I need a big escape from singapore! I wan to back-pack travlling in bugdet airline, going to aust, hongkong and taiwan! I Wan to be 21yr old. So i can have the freedom to go overseas w/o parents! I wan to go alone, need peace alone sometimes.. SIngapore is stressful, i wan to go round and see the world, with my backpack and my camera..pictures do talk, and my camera will help me so.have to start saving for future trips like this.. And i know, i'll have to work hard and i know i will be happy when i live a life lyk this.. every year go at least twice, take good pictures, relax..that's life..
Wednesday, October 29, 2008
@ Wednesday, October 29, 2008

I know i shdn't be blogging at this point of time, but i just wan some space to let out my thoughts and feelings. I have been thinking about a lot of things when i did my math paper1...Retaking is going around in my mind.. how i wish i can stop thinking about it. I have already planned for the worst..But i dun wan it to happen...But my dream of getting the course that i wan seem so far...B'cos i know i can do better, but i din't do my best for certain papers..
不管风雨有多大, 我们从来都不怕。。
Tuesday, October 21, 2008
@ Tuesday, October 21, 2008

Yeah~I done my O'lvl EL and have one mrk in my pocket! Thank you for all the encouragements you had given me, if not you, i won't have come so far. Ok, the battle started yesterday.And i already lost the first battle. but i'll try my best for the following papers.. Yuling, JIAYOU! if tis time can;t, i'll do it again nxt year and will do better.=)
Friday, October 17, 2008
@ Friday, October 17, 2008

Hello..Practical is just over and the actual battle is going to start in two days.. i have to give my best shot.. Cos i dun have much time left.. How i hope O's faster finish..

I just dun get it why people spam me for..for entertaiment? When did i provoke you? Why must you do such things to me?
Wednesday, October 08, 2008
@ Wednesday, October 08, 2008

强颜欢笑的我,几乎天天都以泪洗脸。。努力一定会有成绩吗?
Sunday, October 05, 2008
@ Sunday, October 05, 2008

真挚的爱,真的存在吗?

我开始不想你了,现在的我,只要没有看到你就不会想起你。我不知道我是不是真的放下你了,可是我可以很肯定,我没有那么爱你了。
原来是真的,只要少来往,就可以忘记我爱的人。现在的你,不像以前的你,因为你走出你的四面墙,有了几位好朋友。有时候,我听情歌,看着你的座位,心里还是想要和你复合,可是我知道不可能了。。如果时间可以倒回到三前,我不会让历史重演,我会珍惜你。。。
Saturday, October 04, 2008
@ Saturday, October 04, 2008

I'm not as independent as you think, i'm just always alone. I do feel lonely sometime, i do want to go out with a whole bunch of friends, but i dun have whole bunch of friends. When i smile, my smiles does not mean i truely happy inside my heart. Smiles doesn't represent anything. I'm not a attention seeker.

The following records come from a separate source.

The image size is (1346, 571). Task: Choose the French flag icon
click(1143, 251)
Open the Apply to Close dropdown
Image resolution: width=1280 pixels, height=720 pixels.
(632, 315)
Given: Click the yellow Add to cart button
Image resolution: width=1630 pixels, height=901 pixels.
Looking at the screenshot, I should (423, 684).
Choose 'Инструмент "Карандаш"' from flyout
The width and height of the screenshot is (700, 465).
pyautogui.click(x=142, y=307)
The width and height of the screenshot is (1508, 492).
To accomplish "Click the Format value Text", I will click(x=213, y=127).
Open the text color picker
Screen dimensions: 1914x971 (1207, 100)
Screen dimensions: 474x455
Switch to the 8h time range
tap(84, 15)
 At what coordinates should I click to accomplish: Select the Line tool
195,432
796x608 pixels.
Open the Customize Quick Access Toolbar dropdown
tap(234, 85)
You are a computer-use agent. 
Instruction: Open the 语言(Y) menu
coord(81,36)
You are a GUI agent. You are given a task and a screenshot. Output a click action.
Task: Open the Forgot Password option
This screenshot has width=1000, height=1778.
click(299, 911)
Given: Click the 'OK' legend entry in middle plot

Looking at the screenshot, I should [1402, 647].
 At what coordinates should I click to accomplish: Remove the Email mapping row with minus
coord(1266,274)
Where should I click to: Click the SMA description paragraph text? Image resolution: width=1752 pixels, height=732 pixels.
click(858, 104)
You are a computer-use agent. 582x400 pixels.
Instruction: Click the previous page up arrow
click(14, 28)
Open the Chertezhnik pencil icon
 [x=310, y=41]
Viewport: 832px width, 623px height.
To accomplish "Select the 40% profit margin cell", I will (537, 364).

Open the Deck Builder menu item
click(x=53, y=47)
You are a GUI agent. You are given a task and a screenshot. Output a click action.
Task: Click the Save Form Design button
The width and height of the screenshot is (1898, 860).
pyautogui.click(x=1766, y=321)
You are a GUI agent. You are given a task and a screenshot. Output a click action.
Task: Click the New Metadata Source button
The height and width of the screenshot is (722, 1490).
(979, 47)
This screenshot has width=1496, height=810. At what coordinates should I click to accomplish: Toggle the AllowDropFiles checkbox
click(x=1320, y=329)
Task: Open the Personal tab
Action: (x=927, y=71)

I just need someone to talk to, to share my happiness&sadness... People who dun understand me says i'm attention seeker...
I feel neglected sometimes, but i told myself not to tink so badly on the matter. I try my best to avoid the negative thought, but it seem to haunt me wherever i go.
I feel useless too. My studies are bad. They are not the results that i wanted...I want a better life..
Sometimes when i was walking down the road, I think, wat if, i was born in a rich family with a driver who fetch me from and to school, people who look after my daily needs.. dun need rich family, just a family with very strong bonding and unity, lots of warmth, that will be good enough..
(I'm just letting out my stress. Sorry for the harsh words i used.)